##### EXERCISE TEXT

By Erin Weeks
For many researchers in training, making it as a scientist involves the dream of one day running their own lab. But becoming the head of a laboratory takes far more than research chops — you’ve got to have serious people skills, too.
A March 13 panel called “Managing a Lab: Insights from Academia and Industry” advised an auditorium of Duke postdocs and PhD students on how to meet the management challenges they may face one day as principal investigators (PI). “Effective lab management can be as crucial to career success as the research itself,” the description for the session read.
Sally Kornbluth, Vice Dean for Basic Sciences at Duke Medicine and Duke’s provost-elect, drew from her own experience as a PI as she walked the audience through the nitty-gritty of building a lab from the ground up.
“The lab takes on the style of the PI,” she said. The job of the lab head is to set its scientific direction, obtain grant money and hire the right people.
PIs have to make decisions about what kind of leader they want to be — how accessible do they want to be? How will they motivate their lab members? How will they deal with difficult personnel situations? Some of these questions will be determined by the lead scientist’s personality, Kornbluth said, but others may require trial and error to figure out.
The panel, put on by the Office of Postdoctoral Services, included three other lab managers representing both academia and industry: Mohamed Noor, professor and chair of the biology department; Jessica Monserrate, a scientist at Bayer CropScience and former Duke postdoc; and Susan Smith, a scientific investigator at Stiefel and also former Duke and Duke Med postdoc.
The speakers fielded questions reflecting anxieties about the work climate many students and postdocs will soon enter, in which grant budgets are shrinking and PI positions are highly competitive. But the audience also asked evergreen questions about careers in science, like how to keep up lab morale and balance research with family life.
“Choose your spouse very wisely,” Kornbluth said, drawing laughs.

##########

Return the stretch of the lab management article from "Sally Kornbluth, Vice" through "to figure out.", copied word for word.

##### DATA EXCERPT

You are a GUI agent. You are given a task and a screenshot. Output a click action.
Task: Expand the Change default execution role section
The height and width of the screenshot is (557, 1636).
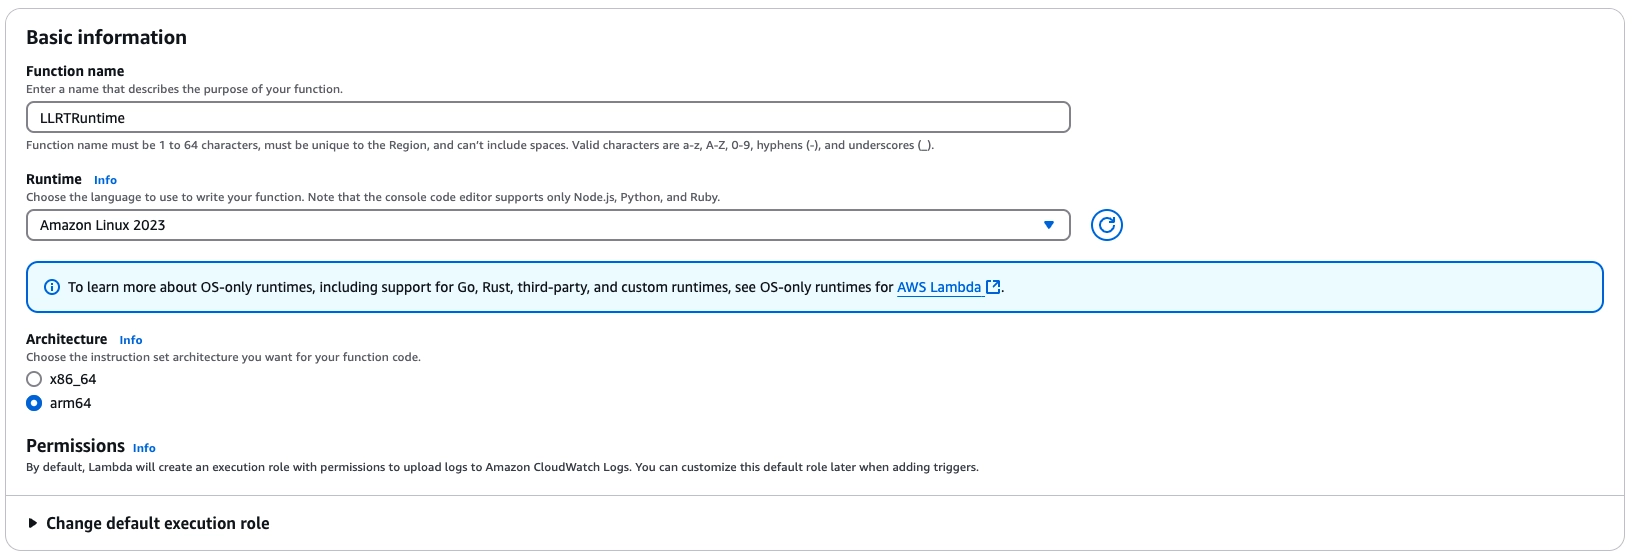[157, 523]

##########

RESPONSE FOR THIS EXERCISE:
Sally Kornbluth, Vice Dean for Basic Sciences at Duke Medicine and Duke’s provost-elect, drew from her own experience as a PI as she walked the audience through the nitty-gritty of building a lab from the ground up.
“The lab takes on the style of the PI,” she said. The job of the lab head is to set its scientific direction, obtain grant money and hire the right people.
PIs have to make decisions about what kind of leader they want to be — how accessible do they want to be? How will they motivate their lab members? How will they deal with difficult personnel situations? Some of these questions will be determined by the lead scientist’s personality, Kornbluth said, but others may require trial and error to figure out.